System Of A Down clôt le festival, que l’on aime ou pas, c’est un évènement majeur, puisque le groupe américain d’origine arménienne est en France pour une date unique. Pleine de curiosité et de bonne volonté, je tente une approche dans la foule compacte, mais à peine deux chansons passées, embourbée je ne peux que renoncer à voir le show bien rock dans son intégralité. Néanmoins l’aperçu a rendu une impression de rodage qui répondait bien à l’excitation des plus grands fans.
23h30, aux VIP le festival n’est pas terminé, et se poursuit avec Christine, deux Djs frenchies, qui savent mettre le feu à la dernière soirée en remixant les plus grands (Daft Punk), mais aussi les autres fleurons de l’électro français, tel SebastiAn ou Gesaffelstein.
Résultat, la journée qui avait mal débuté, se finit en beauté, même si un grand manque reste présent … A$ap en espérant te voir un jour.
Lundi, tout est fini, et pourtant on est à Paris, ville Lumière que l’on associe à l’art. Ça tombe bien, Beaubourg accueil un maître du pop art au sein de ses murs, et l’entrée est gratuite pour les moins de 18 ans (culture pour tous !), alors, non le trip n’est pas terminé ! En quelques mots, une exposition intéressante, révélant les multiples facettes de Roy Lichtenstein, où réside une similitude frappante entre toutes ses pièces : son travail lisse en fait oublier la main créatrice. Pour la critique de l’exposition, rendez-vous sur http://mazemag.fr/art-2/09/2013/lautre-face-de-roy-lichtenstein/.

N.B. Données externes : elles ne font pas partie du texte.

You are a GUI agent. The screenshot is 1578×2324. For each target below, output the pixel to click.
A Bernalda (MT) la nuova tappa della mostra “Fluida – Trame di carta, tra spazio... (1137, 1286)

Pour que le séjour reste encore plus ancré dans nos têtes, sur le chemin du retour (du Marais aux Batignolles à pied en passant par Opéra, si si), c’est les écouteurs vissés à nos oreilles, et d’un pas sautillant, dansant et les bras en rythme avec les sons que nous marchons. Et de façon inattendue, c’est face à Jérémie Elkaïm, que nous nous retrouvons. Il est étonné de nous voir enfermé dans notre monde, joyeuses et aussi réceptives, même dans la rue, à notre drogue : la musique.